As of 8:55 a.m. ET today, gold prices reached $4,112 per ounce. That’s a $40 hike from yesterday and an increase of $815 compared to last year at this time.
Historical Gold Price Overview
Gold isn’t always the best-performing asset. When the economy is robust, stocks often yield higher returns both in the short and long term. Between 1971 and 2024, stocks had an average annual return of 10.7%, while gold’s was around 7.9%.
However, during uncertain economic periods, many consider gold a safer investment. So, some investors view it more as a store of value than a conventional asset like stocks or bonds.
Understanding “Spot Gold”
The spot price of gold is essentially the current market price for immediate transactions in over-the-counter markets. This price allows investors to gauge demand and market trends in real-time. High spot prices typically indicate strong demand for gold. Unlike futures contracts, spot prices are for immediate delivery.
When prices for future delivery surpass the spot price, it’s termed contango, common in assets with storage costs. Conversely, if the futures price is lower than the spot price, that’s known as backwardation.
Spot prices can fluctuate due to various factors and can be pretty volatile, leaving investors to brace for those price swings.
What is Price Spread in Gold Trading?
Price spread refers to the difference between buying and selling prices of an asset. In the gold market, the ask price represents the cost to buy, while the bid price is what you receive when selling. Typically, the bid amount is less than the ask price.
A narrower spread indicates better liquidity in the market. Tighter spreads often point to rising demand for gold.
How to Invest in Gold
When considering investing in gold, one might picture diving into a treasure trove, but there’s more to it than that. While physical gold bars, coins, and jewelry are options, most trades happen through exchange-traded funds (ETFs).
A financial advisor once noted, “There’s an ongoing debate on whether paper gold is as valuable as physical gold. From my perspective, it’s simpler to manage a client’s gold holdings when they’re in an ETF, given the often volatile spreads in buying or selling gold.”
Common methods for investing in gold include:
- Gold Bars: Commonly known as bullion, these are sold by weight and have details like purity marked on them.
- Gold Coins: Collectibles like American Gold Eagle coins can often garner a premium due to their rarity.
- Gold Jewelry: The craftsmanship can drive the price higher than just the gold content alone.
- Gold Futures Contract: This allows investors to buy gold at a predetermined price in the future, letting them speculate on price changes.
- Gold Fund: This includes mutual funds or ETFs that invest in gold-related assets.
Is Now a Good Time to Invest in Gold?
Whether it’s the right time to purchase gold is somewhat a matter of perspective. Still, gold can enhance a portfolio’s diversity and mitigate market volatility.
Even amid today’s economic turbulence, gold shows stability. With inflation and uncertainty looming, prices have increased over 25% since the start of 2025, hitting new highs. Many experts suggest now could be a prudent moment to consider adding gold for diversification.

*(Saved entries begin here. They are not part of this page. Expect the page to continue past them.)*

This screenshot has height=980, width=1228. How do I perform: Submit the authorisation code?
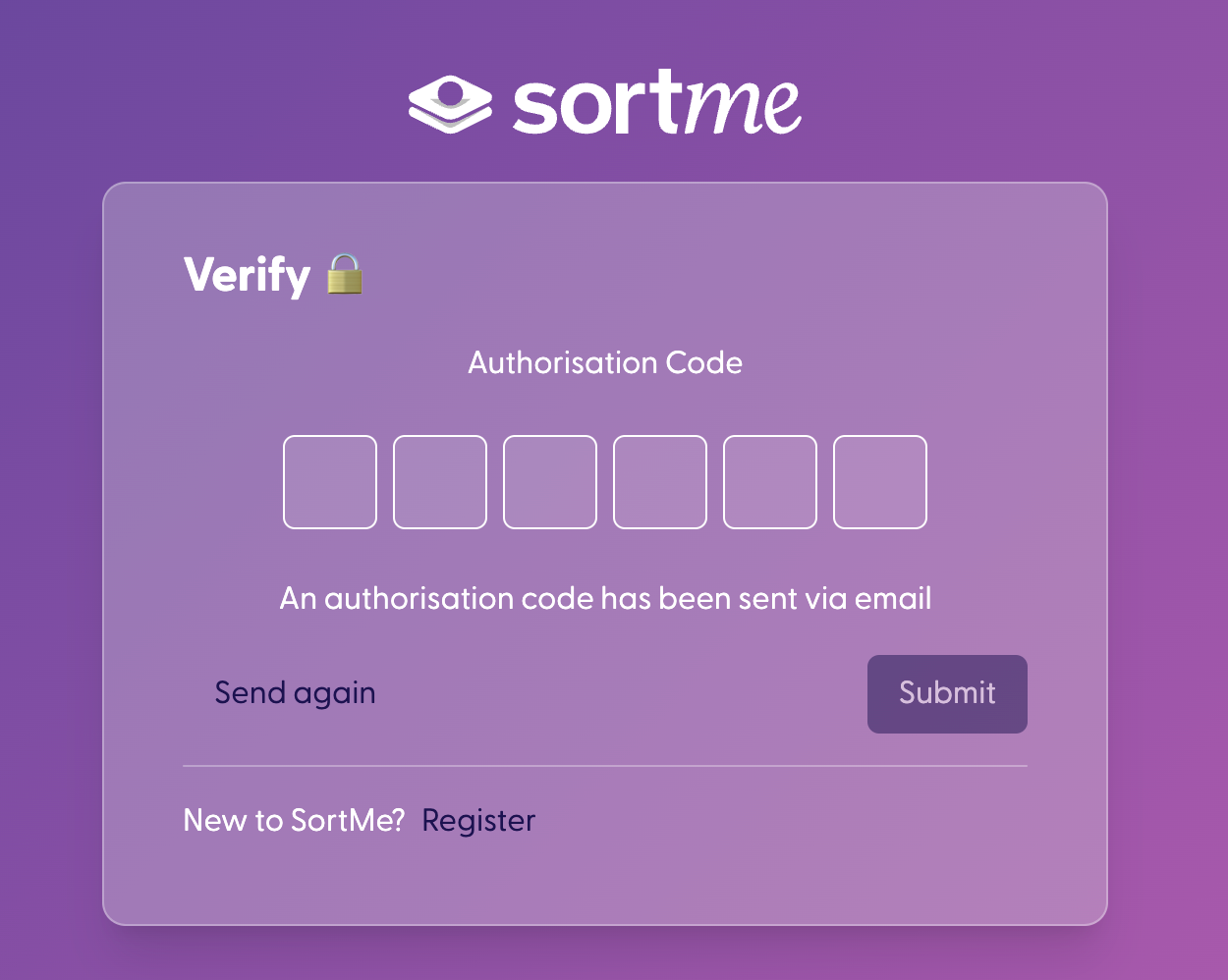click(x=947, y=693)
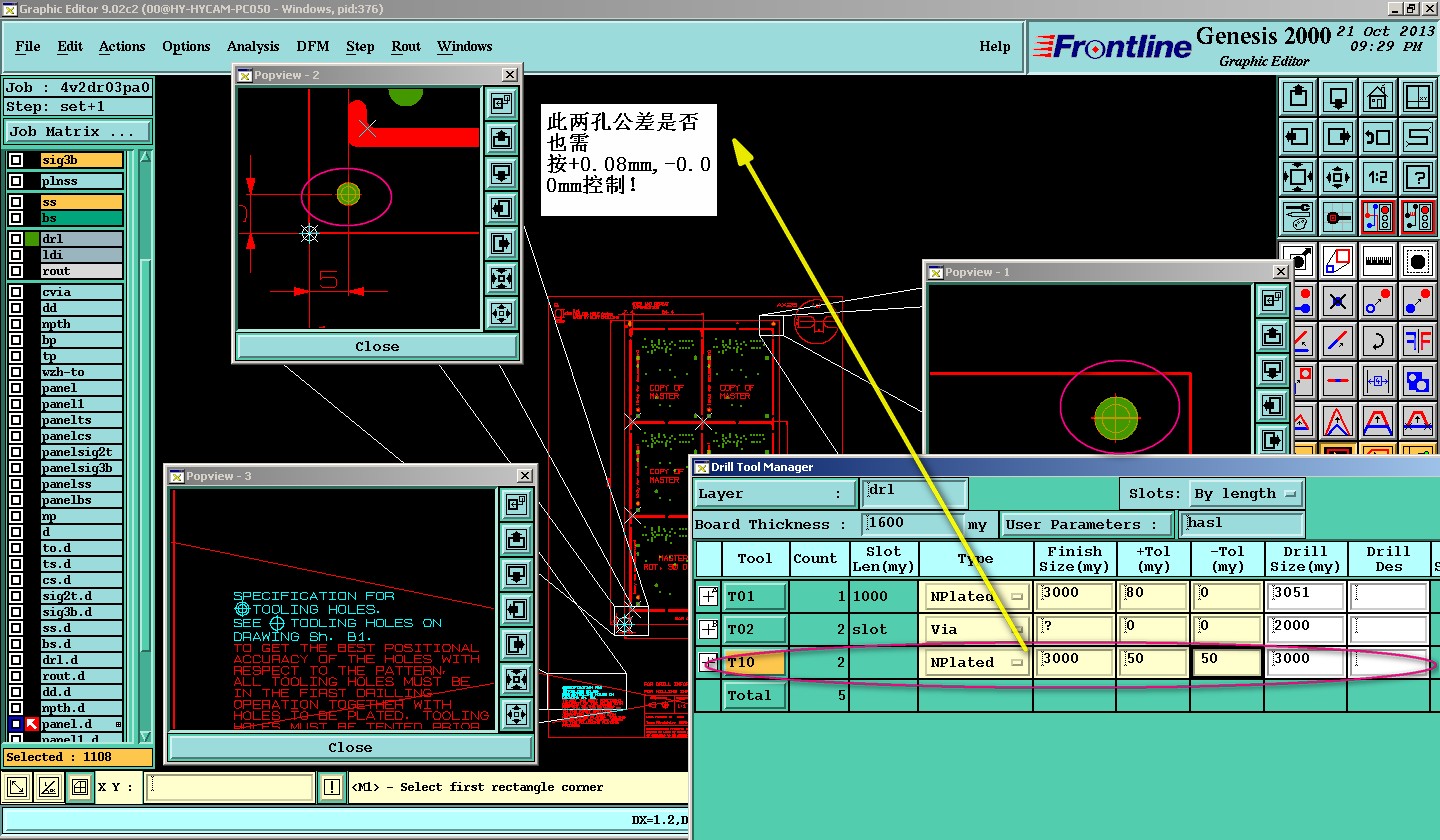Check the rout layer checkbox

[16, 271]
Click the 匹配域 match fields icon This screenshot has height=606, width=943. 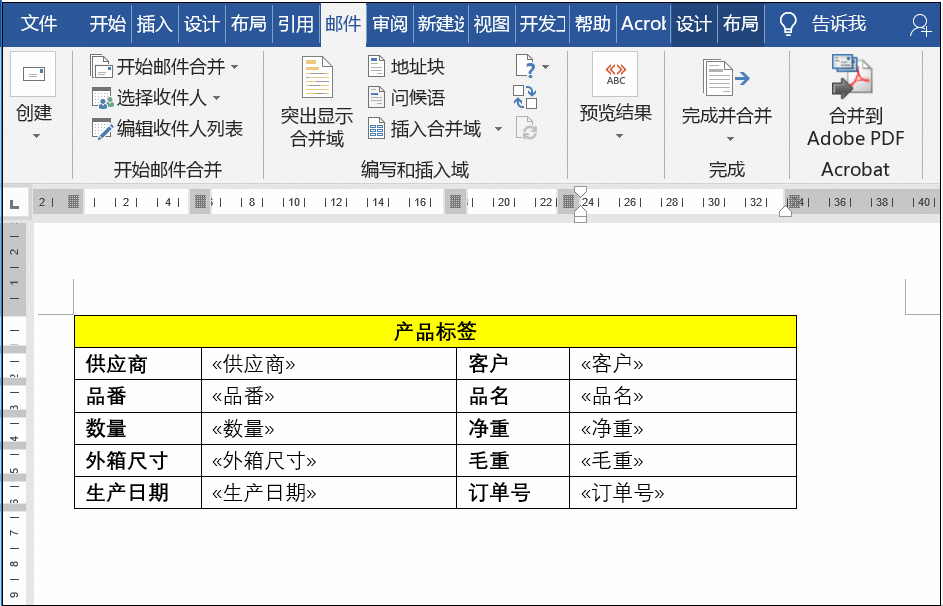click(x=526, y=97)
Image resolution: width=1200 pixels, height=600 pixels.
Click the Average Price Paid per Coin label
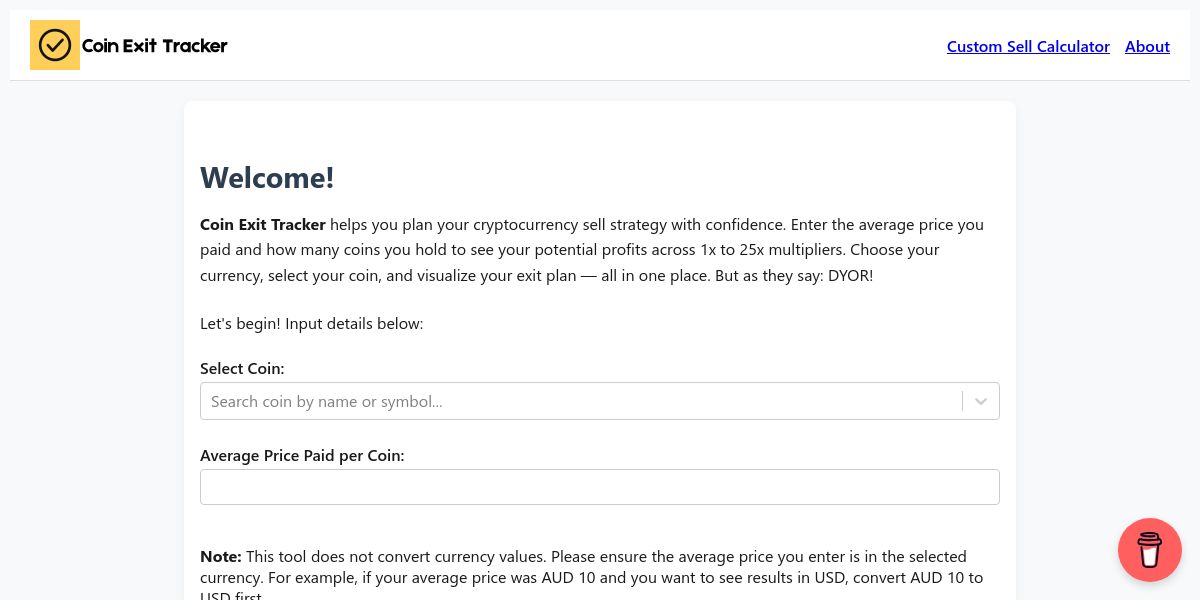coord(302,456)

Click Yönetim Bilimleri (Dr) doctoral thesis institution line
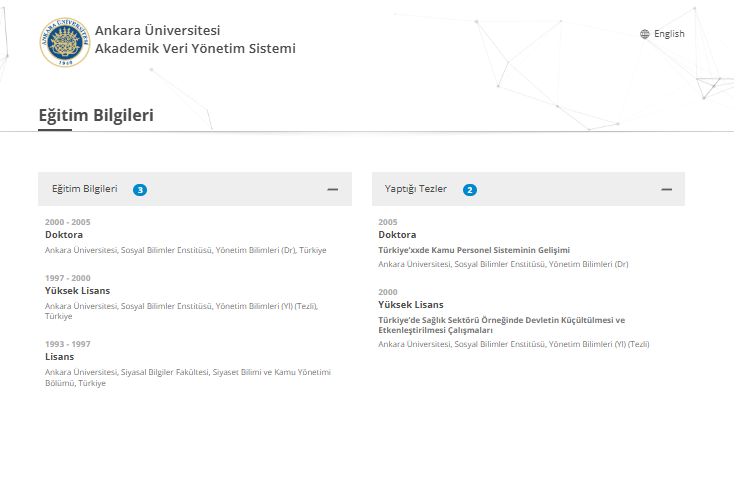pyautogui.click(x=503, y=264)
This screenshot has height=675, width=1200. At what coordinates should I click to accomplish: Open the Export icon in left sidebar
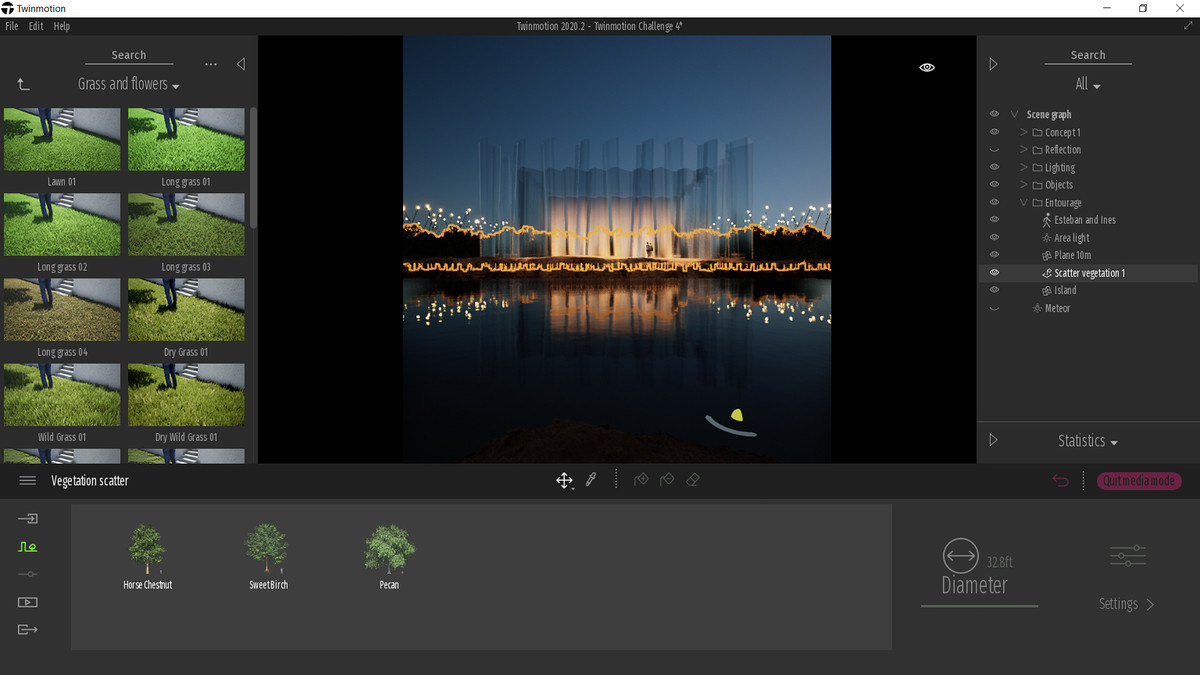(28, 629)
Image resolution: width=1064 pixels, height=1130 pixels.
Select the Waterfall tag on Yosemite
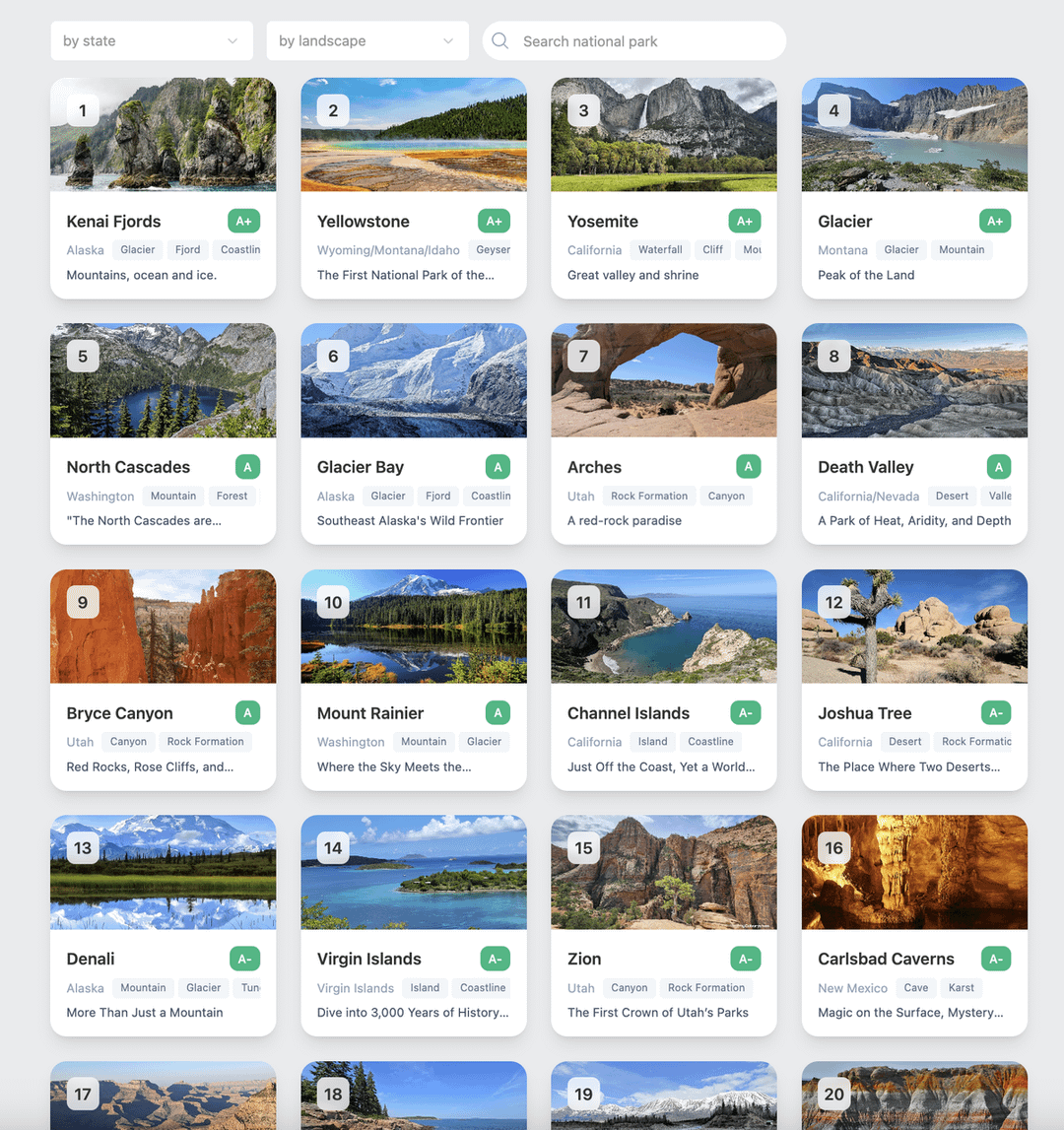coord(660,250)

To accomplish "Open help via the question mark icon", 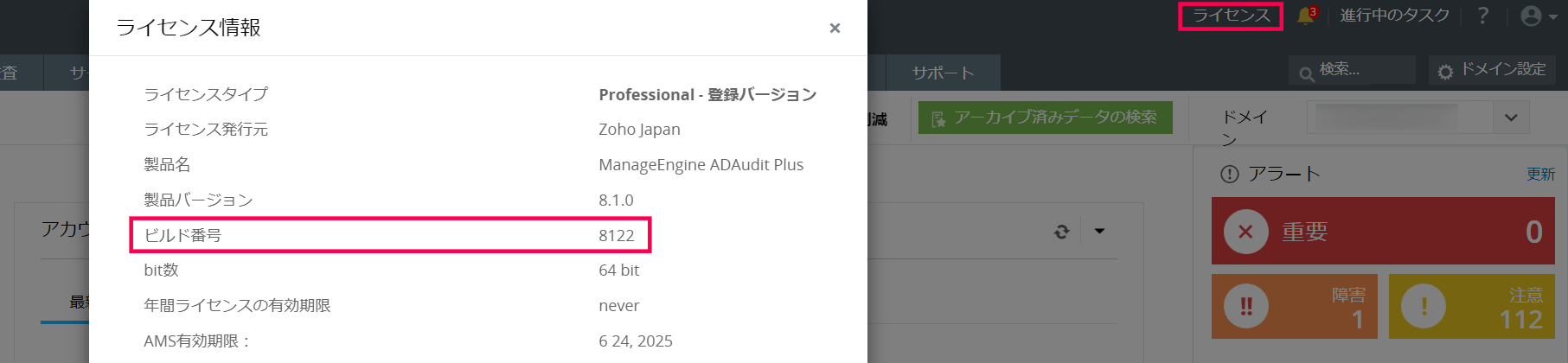I will [1482, 16].
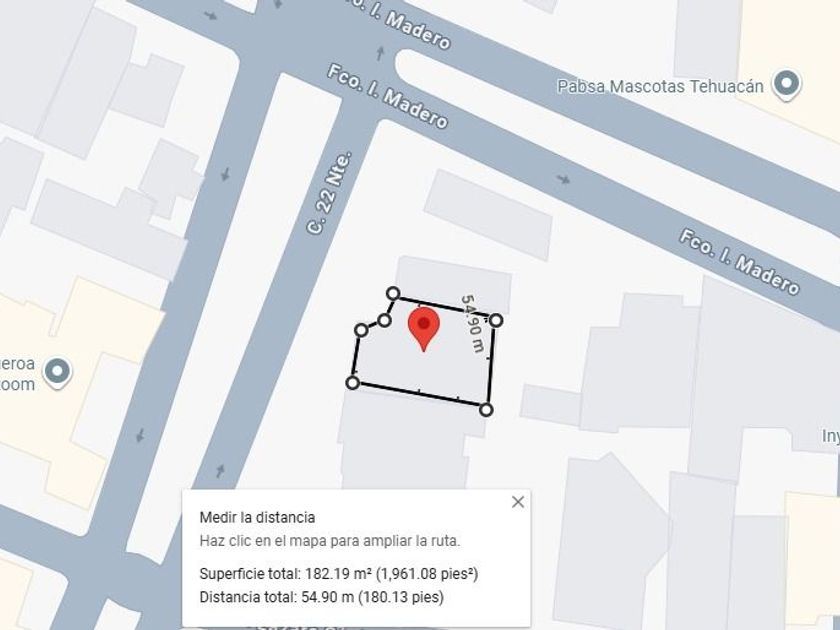Click the middle Fco. I. Madero street label
The height and width of the screenshot is (630, 840).
coord(387,97)
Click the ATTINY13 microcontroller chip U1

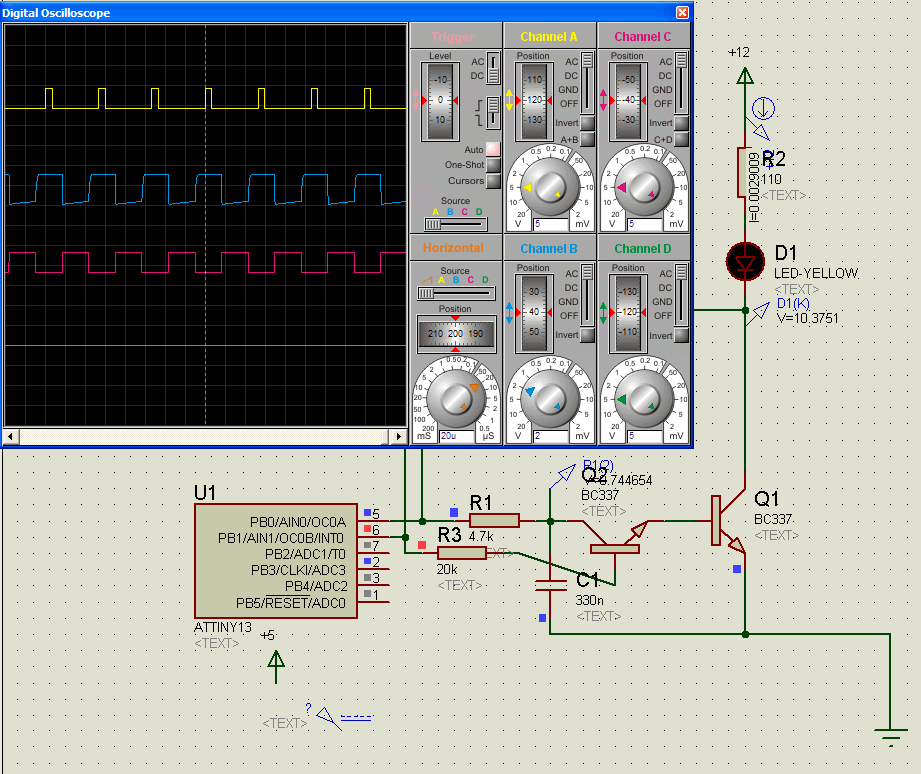point(275,560)
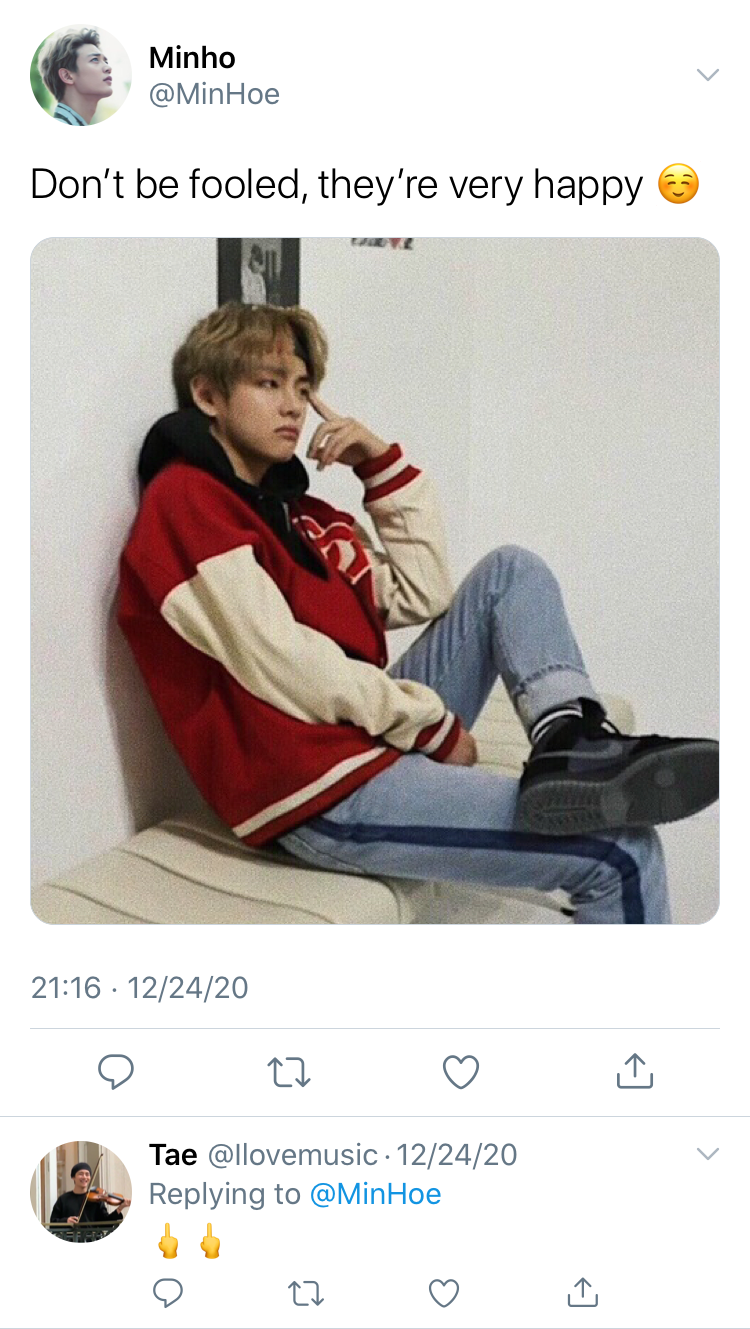The image size is (750, 1329).
Task: Reply to Tae's comment
Action: pos(168,1293)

Current Precious Metal Prices as of 8:55 a.m. ET Today
| Precious Metal | Price per Ounce |
|---|---|
| Gold | $4,112 |
| Silver | $59 |
| Platinum | $1,618 |
| Palladium | $1,257 |
Investors also keep an eye on silver, platinum, and palladium. Gold generally avoids the sharp fluctuations seen in silver, which can vary considerably within a day due to its extensive industrial use. Platinum and palladium have characteristics similar to silver but tend to be more volatile than gold.
Conclusion
The U.S. economy has faced instability, primarily due to ongoing inflation. Gold can act as a hedge against inflation and is accessible to investors with various purchasing methods. Whether through a gold IRA or a more dynamic investment strategy, gold can assist in achieving both short and long-term financial goals.
FAQ
What is the best way to own gold?
Many investors find gold ETFs appealing since they offer a diversified basket of assets that are easy to trade.
Is gold a good investment?
Gold is often sought by individuals looking for diversity and a buffer against inflation. There’s a range of straightforward ways to invest in it.
Should I buy gold coins or gold bars?
Gold coins can be collectible and may fetch a higher price due to their rarity. Their historical value can also provide additional security against counterfeits.